(EXCERPT TO READ Opens)
Info 159/259. Natural Language Processing

Info

This course introduces students to natural language processing and exposes them to the variety of methods available for reasoning about text in computational systems. NLP is deeply interdisciplinary, drawing on both linguistics and computer science, and helps drive much contemporary work in text analysis (as used in computational social science, the digital humanities, and computational journalism). We will focus on major algorithms used in NLP for various applications (part-of-speech tagging, parsing, coreference resolution, machine translation) and on the linguistic phenomena those algorithms attempt to model. Students will implement algorithms and create linguistically annotated data on which those algorithms depend.

Staff

David Bamman (dbamman@berkeley.edu), OH: Wed 10am-11am (314 South Hall); 11am-noon (Zoom; Queue).

TAs (info159259-instructors@lists.berkeley.edu):

Kent Chang (kentkchang@berkeley.edu)

Jingshu Rui (jingshu_rui@berkeley.edu)

Tim Schott (timschott@berkeley.edu)

Aryia Dattamajumdar (aryia.datta@berkeley.edu)

Rachel McCarty (rachelmccarty@berkeley.edu)

Divya Tadimeti (dtadimeti@berkeley.edu)

Nancy Xu (yinuoxu54@berkeley.edu)

TA Office Hours

Monday: 2-3pm, South Hall 210 (Tim/Divya)

Tuesday: 12-1pm, South Hall 107 (Kent)

Wednesday: 11am-noon, Zoom (Nancy; link on bCourses)

Thursday: 10am-11am, South Hall 205 (Rachel)

Friday: 12-1pm, Zoom (Jingshu/Aryia; link on bCourses)

Texts

[SLP3] Dan Jurafsky and James Martin, Speech and Language Processing (3nd ed. draft) [Available here]
[G] Yoav Goldberg, Neural Network Methods for Natural Language Processing (2017) [Available for free on campus/VPN here]
[PS] James Pustejovsky and Amber Stubbs, Natural Language Annotation for Machine Learning (2012) [Online access available for free through the UC library here]

Syllabus

(Subject to change.)
(EXCERPT TO READ Closes)
(RECORDS SHOWN Opens)
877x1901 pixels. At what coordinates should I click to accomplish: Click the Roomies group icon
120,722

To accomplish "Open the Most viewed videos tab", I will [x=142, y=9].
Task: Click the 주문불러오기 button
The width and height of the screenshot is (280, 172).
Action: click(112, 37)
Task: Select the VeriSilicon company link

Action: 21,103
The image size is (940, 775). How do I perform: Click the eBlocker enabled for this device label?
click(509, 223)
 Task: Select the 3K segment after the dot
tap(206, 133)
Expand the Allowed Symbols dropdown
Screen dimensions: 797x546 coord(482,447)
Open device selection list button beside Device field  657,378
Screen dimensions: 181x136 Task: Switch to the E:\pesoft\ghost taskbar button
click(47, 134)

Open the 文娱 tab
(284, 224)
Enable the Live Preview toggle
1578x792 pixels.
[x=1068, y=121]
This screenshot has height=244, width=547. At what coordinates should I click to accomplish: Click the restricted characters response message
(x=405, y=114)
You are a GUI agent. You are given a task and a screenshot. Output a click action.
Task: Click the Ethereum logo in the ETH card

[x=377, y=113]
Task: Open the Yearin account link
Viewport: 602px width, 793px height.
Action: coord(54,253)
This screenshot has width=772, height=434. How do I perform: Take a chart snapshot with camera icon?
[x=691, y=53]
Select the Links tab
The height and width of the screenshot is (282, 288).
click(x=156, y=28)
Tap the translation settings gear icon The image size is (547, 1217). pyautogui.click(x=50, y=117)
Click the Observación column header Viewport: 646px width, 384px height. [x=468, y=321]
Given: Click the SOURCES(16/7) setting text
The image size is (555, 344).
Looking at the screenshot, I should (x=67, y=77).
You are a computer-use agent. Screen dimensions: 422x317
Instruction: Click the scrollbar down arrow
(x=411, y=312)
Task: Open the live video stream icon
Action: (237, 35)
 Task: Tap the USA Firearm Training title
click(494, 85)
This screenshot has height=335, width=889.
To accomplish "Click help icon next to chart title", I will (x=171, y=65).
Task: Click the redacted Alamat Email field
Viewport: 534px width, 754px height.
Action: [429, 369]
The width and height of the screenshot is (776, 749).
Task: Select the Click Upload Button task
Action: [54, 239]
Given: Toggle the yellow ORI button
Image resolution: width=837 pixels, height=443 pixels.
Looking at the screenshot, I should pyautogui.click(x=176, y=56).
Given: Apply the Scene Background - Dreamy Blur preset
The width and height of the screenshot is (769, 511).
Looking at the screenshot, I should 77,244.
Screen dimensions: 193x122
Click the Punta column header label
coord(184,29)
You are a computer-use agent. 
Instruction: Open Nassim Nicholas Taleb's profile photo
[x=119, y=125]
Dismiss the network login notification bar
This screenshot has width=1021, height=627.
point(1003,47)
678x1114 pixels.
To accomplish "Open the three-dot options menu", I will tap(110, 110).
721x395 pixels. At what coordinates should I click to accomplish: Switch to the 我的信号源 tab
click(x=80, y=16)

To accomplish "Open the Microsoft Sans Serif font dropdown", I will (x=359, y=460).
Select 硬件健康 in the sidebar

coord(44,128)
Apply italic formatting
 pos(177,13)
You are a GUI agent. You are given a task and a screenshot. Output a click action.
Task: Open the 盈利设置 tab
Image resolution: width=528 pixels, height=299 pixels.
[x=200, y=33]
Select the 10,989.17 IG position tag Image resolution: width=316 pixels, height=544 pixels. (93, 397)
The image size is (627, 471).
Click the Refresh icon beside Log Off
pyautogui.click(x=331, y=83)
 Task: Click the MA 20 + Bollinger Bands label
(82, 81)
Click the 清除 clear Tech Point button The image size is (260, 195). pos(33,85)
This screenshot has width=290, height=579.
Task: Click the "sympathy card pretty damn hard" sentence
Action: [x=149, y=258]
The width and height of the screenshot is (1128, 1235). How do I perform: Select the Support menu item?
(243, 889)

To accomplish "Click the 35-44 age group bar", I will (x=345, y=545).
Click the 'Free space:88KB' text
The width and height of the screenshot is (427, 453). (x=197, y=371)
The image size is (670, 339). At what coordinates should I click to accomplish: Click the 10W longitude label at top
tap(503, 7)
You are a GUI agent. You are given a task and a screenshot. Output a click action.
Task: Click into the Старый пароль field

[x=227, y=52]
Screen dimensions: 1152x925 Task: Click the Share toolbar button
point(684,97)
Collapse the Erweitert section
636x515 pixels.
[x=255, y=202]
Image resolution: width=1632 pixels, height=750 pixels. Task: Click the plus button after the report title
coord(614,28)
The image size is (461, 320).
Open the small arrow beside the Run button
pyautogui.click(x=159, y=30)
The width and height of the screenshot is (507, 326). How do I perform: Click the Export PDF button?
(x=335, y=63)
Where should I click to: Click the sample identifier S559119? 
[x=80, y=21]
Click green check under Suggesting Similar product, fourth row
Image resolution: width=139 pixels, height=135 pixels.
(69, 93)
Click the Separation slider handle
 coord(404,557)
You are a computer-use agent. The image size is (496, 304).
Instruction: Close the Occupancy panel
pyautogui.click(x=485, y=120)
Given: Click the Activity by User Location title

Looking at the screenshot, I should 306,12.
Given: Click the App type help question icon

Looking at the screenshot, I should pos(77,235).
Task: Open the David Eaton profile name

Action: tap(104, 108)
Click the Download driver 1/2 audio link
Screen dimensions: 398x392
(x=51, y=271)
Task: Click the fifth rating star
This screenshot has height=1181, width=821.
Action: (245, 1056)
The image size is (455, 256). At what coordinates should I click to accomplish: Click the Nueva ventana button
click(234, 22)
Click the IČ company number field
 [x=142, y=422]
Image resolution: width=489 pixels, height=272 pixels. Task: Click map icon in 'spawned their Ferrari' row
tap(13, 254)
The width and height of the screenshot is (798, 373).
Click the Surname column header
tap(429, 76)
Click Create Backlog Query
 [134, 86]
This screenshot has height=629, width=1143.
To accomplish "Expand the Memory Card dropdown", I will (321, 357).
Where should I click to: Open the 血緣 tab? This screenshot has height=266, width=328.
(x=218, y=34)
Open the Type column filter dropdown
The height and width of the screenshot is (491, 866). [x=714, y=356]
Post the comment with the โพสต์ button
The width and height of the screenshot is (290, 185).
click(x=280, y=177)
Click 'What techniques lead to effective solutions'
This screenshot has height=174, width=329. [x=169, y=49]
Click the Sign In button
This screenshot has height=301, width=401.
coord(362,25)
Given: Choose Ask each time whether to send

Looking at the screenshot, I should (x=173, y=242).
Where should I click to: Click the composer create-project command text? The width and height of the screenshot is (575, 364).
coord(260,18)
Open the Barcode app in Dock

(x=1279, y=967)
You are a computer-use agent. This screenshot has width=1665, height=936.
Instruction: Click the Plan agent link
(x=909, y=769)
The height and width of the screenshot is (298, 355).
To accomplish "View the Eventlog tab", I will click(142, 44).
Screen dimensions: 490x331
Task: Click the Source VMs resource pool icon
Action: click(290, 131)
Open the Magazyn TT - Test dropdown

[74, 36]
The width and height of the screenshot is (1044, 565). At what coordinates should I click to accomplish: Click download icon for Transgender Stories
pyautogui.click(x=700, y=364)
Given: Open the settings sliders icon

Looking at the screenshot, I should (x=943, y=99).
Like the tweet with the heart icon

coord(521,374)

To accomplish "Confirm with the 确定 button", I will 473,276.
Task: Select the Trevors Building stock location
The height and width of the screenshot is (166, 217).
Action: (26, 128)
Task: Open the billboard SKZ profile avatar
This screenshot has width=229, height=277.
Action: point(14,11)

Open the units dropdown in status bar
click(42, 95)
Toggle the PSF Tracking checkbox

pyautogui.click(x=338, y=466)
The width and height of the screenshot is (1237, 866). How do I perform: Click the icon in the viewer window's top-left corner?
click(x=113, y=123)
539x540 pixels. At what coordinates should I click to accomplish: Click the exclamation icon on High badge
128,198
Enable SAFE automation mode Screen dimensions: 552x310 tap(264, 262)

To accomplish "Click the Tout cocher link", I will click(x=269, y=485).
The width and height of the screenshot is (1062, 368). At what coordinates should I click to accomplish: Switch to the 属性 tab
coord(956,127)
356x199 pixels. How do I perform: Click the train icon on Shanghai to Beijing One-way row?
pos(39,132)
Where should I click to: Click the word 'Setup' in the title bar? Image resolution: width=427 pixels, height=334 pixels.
(RECORDS SHOWN Closes)
→ INSTRUCTIONS TO FOLLOW
Extend the Info 159/259 course page from its final line, "(Subject to change.)".

→ RESULT
Week	Date	Topic	Readings	Assignments
1	1/17	Introduction [slides]	Browse http://nlpprogress.com
1	1/18	Lexical semantics/static word embeddings [slides]	SLP3 ch 6
2	1/24	Text classification 1: Logistic regression [slides]	SLP3 ch 5
2	1/26	Text classification 2: MLP and CNN [slides]	SLP3 ch 7.1-7.4; 7.6; G ch. 13
3	1/31	Text classification 3: Attention and transformers [slides]	SLP3 ch 10
3	2/2	Annotation [slides]	PS ch. 6
4	2/7	Language modeling 1 [slides]	SLP3 ch 3; SLP3 ch 7.5; 7.7; SLP ch 9.2
4	2/9	Language modeling 2: Contextual embeddings [slides]	SLP3 ch 10
5	2/15	Language modeling 3: Prompting methods and reinforcement learning from human feedback (RLHF) [slides]	Liu et al. 2021; Ouyang et al. 2022
5	2/16	Sequence labeling: POS tagging; HMM [slides]	SLP3 ch 8
6	2/21	Neural sequence labeling [slides]	SLP3 ch 9.3-9.6
6	2/23	Midterm 1 (in class)
7	2/28	Syntax [slides]	SLP3 ch 17; SLP3 ch 18
7	3/2	Context-free parsing algorithms [slides]	SLP3 ch 17
8	3/7	Dependency parsing algorithms [slides]	SLP3 ch 18
8	3/9	Semantic role labeling [slides]	SLP3 ch 24
9	3/14	Wordnet, supersenses and WSD [slides]	SLP3 ch 23
9	3/16	Coreference resolution [slides]	SLP3 ch 26
10	3/21	Information extraction [slides]	SLP3 ch 21
10	3/23	Midterm 2 (in class; cumulative)
11	3/28	Spring Break
11	3/30	Spring Break
12	4/4	Question answering [slides]	SLP3 ch 14
12	4/6	Machine translation [slides]	SLP3 ch 13
13	4/11	Text generation [slides]	SLP3 ch 15
13	4/13	Social NLP [slides]	Nguyen et al. 2020
14	4/18	Commonsense reasoning (Kent)	Storks et al. 2020
14	4/20	Latent variable models [slides]	Kim et al. 2019
15	4/26	Multimodal NLP [slides]	Bisk et al. 2020
15	4/28	Final project presentations

Prerequisites

— Algorithms: Computer Science 61B
— Probability/Statistics: Computer Science 70, Math 55, Statistics 134, Statistics 140 or Data 100
— Strong programming skills

Grading

Info 159

25%	Homeworks (HW)
25%	Annotation project (AP)
10%	Weekly quizzes
20%	Midterm exams: max(midterm 1, midterm 2)
20%	NLP subfield survey

Info 259

20%	Homeworks (HW)
20%	Annotation project (AP)
10%	Weekly quizzes
20%	Midterm exam: max(midterm 1, midterm 2)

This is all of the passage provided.